The unidentified election judge supervisor in St. Charles County tested positive for the virus Oct. 30 and failed to isolate for the recommended two-week period, the county said Thursday. It is unclear what caused the election worker’s death.
Instead of isolating as advised by the private lab that provided the test, the election supervisor worked at the Blanchette Park Memorial Hall polling site, where 1,858 voters cast ballots. County officials do not think the voters who came through the site would be considered close contacts with the supervisor, but nine election workers have been advised to get tested.
Election workers were required to wear face coverings, such as shields or masks, and dividers separated voters in an effort to curb the virus’ spread, according to St. Charles County Director of Elections Kurt Bahr. The election supervisor was not engaged in activities that would typically keep them in close contact with voters, such as taking identification or handing out ballot materials.

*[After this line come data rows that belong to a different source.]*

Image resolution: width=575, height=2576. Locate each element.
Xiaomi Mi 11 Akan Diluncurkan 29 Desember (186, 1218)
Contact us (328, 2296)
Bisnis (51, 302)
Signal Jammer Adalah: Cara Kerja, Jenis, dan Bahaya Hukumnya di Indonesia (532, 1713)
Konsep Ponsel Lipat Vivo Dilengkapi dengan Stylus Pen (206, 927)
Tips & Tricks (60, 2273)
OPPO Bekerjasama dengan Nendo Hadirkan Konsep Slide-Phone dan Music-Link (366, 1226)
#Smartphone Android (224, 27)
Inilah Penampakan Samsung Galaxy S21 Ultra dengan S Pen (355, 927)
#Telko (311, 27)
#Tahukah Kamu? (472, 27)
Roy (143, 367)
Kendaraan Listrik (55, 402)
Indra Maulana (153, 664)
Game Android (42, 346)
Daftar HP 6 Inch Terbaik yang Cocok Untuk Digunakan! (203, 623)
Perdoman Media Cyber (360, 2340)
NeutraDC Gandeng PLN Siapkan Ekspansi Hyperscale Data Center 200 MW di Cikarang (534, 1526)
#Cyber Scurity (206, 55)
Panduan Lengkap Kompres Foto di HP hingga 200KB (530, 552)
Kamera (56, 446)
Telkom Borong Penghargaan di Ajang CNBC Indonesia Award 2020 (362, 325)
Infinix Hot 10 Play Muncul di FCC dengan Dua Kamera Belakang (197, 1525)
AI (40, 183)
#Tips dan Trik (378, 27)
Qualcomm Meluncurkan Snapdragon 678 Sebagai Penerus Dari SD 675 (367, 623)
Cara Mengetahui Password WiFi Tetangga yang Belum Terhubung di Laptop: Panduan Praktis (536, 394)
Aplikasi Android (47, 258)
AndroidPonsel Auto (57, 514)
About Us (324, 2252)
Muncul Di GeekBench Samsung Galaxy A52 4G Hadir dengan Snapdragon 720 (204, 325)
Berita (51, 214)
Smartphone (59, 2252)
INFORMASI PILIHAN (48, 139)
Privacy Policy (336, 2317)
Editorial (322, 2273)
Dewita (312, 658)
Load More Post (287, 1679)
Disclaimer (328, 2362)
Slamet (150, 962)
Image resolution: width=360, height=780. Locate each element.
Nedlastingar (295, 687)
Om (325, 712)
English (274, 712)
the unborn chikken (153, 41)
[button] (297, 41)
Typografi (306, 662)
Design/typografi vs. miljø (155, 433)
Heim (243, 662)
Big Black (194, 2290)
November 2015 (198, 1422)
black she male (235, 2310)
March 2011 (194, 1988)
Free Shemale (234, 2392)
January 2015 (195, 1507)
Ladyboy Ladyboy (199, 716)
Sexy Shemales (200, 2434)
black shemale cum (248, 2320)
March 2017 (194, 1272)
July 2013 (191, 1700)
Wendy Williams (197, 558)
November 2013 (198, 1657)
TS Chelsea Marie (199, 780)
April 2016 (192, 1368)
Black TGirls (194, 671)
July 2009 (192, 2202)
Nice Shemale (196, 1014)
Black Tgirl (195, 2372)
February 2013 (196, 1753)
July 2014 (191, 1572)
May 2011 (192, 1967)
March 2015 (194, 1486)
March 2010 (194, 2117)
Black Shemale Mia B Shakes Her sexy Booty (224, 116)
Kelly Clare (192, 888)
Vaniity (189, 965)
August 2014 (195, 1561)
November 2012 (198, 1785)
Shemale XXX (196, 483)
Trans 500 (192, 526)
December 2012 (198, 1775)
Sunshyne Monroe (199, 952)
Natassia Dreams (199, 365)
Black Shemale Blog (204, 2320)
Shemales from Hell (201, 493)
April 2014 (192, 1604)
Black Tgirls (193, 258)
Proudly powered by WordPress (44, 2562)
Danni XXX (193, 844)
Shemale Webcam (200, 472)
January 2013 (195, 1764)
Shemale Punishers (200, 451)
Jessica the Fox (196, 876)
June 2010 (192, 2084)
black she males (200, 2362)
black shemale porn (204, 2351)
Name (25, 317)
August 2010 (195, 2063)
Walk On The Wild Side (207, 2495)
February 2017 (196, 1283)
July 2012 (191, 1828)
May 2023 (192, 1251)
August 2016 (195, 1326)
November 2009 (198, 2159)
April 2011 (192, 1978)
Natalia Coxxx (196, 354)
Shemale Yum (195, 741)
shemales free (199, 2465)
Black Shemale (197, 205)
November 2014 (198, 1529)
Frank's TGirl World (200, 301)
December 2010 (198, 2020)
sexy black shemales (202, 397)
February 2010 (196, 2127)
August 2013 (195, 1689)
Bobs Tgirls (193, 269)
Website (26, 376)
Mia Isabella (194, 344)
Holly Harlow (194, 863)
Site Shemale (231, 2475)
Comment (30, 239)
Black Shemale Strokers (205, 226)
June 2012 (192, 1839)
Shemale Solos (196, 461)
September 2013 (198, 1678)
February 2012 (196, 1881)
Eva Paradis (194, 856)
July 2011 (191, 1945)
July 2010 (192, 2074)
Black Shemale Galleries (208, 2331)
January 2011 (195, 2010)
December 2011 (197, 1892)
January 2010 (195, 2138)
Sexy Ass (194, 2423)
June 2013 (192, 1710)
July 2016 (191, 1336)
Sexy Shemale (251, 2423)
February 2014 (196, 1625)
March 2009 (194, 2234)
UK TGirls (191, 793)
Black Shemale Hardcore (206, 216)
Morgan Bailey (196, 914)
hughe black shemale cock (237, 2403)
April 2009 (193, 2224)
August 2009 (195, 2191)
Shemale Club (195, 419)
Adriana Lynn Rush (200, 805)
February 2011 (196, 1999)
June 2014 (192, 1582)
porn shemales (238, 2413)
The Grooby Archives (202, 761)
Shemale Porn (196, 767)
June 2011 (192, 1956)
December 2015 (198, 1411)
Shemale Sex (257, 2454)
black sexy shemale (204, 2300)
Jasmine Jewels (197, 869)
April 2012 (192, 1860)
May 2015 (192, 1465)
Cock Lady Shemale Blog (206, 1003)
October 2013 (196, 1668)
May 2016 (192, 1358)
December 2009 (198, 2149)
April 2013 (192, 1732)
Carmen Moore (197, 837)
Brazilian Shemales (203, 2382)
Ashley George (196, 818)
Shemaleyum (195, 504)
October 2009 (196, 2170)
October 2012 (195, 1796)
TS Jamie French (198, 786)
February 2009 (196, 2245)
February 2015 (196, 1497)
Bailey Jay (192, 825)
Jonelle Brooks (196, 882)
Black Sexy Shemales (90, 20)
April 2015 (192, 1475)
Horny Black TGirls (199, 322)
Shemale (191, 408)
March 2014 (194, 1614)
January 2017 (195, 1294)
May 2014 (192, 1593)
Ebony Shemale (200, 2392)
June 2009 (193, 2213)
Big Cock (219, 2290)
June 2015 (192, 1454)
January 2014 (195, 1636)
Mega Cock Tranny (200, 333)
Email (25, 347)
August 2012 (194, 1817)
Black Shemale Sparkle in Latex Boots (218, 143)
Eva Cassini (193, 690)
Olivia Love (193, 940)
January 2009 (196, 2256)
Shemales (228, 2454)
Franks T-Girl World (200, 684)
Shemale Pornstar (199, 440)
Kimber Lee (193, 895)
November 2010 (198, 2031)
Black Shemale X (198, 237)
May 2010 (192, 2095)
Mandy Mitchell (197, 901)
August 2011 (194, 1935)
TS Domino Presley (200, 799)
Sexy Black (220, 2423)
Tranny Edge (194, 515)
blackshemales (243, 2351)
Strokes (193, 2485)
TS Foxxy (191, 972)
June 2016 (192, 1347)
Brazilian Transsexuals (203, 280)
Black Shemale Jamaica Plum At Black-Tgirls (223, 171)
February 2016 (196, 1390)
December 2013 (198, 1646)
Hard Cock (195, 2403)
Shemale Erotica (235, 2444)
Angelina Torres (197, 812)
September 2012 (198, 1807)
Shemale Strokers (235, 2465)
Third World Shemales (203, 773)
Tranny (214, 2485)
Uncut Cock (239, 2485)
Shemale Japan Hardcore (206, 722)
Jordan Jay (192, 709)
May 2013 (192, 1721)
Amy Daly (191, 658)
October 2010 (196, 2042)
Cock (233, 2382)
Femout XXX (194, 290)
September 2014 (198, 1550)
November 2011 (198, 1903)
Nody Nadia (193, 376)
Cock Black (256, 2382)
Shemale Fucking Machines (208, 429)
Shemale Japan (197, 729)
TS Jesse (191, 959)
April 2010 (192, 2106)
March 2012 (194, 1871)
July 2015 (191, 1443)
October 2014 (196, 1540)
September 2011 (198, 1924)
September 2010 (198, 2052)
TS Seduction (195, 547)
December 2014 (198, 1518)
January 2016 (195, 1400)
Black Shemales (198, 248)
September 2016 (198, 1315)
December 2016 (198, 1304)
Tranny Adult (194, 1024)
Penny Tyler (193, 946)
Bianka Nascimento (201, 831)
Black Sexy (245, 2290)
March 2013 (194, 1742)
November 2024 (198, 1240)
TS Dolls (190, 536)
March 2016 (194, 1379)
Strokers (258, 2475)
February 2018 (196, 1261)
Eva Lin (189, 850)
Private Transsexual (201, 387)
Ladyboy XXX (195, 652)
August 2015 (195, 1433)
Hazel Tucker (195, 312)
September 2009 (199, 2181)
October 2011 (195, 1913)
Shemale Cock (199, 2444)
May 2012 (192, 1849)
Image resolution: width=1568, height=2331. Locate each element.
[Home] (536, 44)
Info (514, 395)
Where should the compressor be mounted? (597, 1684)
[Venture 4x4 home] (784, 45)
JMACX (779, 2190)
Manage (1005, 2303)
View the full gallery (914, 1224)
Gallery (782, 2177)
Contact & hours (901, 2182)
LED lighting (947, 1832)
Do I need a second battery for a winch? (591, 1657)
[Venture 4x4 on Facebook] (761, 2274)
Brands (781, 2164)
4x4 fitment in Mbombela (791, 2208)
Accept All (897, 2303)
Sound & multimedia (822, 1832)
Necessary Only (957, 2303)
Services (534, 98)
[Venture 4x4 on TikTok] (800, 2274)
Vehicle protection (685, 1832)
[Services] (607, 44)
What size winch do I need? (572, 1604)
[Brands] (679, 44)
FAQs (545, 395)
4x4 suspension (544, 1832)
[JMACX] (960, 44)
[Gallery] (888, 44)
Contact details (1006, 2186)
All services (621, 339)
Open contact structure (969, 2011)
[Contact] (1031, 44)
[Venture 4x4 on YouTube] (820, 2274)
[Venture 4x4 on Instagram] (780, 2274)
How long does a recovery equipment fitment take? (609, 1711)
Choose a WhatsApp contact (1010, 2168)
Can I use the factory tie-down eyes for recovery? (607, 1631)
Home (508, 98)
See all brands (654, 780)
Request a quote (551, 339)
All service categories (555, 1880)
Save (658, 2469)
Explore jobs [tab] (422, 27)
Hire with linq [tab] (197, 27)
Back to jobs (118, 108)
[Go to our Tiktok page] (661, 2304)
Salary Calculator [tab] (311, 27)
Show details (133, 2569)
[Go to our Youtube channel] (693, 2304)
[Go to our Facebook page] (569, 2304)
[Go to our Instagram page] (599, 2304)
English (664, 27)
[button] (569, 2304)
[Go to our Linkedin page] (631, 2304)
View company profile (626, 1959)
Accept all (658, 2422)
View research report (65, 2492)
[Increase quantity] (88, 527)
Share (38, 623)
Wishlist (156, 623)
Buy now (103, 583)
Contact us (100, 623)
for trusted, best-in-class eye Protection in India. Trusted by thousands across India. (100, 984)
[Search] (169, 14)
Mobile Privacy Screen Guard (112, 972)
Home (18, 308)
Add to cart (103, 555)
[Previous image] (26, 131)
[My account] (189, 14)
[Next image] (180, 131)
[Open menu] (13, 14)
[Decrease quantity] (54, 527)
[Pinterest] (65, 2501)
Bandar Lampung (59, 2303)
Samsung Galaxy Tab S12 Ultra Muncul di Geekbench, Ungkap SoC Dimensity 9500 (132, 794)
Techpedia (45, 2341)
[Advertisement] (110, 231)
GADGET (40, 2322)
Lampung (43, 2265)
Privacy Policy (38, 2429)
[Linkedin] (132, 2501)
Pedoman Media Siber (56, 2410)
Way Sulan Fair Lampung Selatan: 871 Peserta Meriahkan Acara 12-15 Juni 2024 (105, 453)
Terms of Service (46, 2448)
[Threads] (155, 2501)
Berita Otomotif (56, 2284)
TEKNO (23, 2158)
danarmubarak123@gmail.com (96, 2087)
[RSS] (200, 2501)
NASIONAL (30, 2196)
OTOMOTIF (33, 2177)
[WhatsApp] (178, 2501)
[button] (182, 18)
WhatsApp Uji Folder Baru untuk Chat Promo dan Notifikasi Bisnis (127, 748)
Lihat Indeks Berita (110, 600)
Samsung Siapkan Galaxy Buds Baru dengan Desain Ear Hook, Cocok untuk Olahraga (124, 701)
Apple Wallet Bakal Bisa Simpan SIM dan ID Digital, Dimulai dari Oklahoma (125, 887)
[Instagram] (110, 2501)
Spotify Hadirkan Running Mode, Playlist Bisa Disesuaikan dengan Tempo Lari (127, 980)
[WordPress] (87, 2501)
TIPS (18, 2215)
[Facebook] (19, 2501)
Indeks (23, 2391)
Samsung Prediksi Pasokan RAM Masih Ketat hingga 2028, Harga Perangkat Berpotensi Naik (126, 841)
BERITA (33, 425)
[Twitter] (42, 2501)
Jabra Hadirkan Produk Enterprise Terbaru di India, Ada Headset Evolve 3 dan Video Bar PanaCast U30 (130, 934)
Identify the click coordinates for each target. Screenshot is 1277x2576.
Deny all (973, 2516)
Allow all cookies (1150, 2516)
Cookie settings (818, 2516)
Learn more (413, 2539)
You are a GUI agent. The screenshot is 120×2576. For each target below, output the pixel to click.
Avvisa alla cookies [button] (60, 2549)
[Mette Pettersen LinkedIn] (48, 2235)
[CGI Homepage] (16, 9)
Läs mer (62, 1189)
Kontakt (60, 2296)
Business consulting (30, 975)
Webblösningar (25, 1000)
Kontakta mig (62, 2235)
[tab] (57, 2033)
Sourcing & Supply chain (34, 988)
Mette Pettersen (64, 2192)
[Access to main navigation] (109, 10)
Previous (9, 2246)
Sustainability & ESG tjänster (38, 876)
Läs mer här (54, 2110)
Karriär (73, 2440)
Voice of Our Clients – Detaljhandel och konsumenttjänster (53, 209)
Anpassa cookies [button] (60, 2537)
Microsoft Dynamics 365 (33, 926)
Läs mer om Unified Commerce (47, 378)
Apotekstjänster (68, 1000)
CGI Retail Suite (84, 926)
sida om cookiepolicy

St. Charles County Director of Public Health Demetrius Cianci-Chapman reminded residents to “be responsible to others in the community” after receiving a positive test result.
“There is no more important duty than protecting the health of our families, friends and those who reside in the community with us,” Cianci-Chapman said.
Coronavirus cases in the U.S. have hit record-breaking daily totals for two straight days. The country saw 104,429 new cases Wednesday, breaking the single-day record of 98,583 new cases set last week
There were 120,048 new cases Thursday.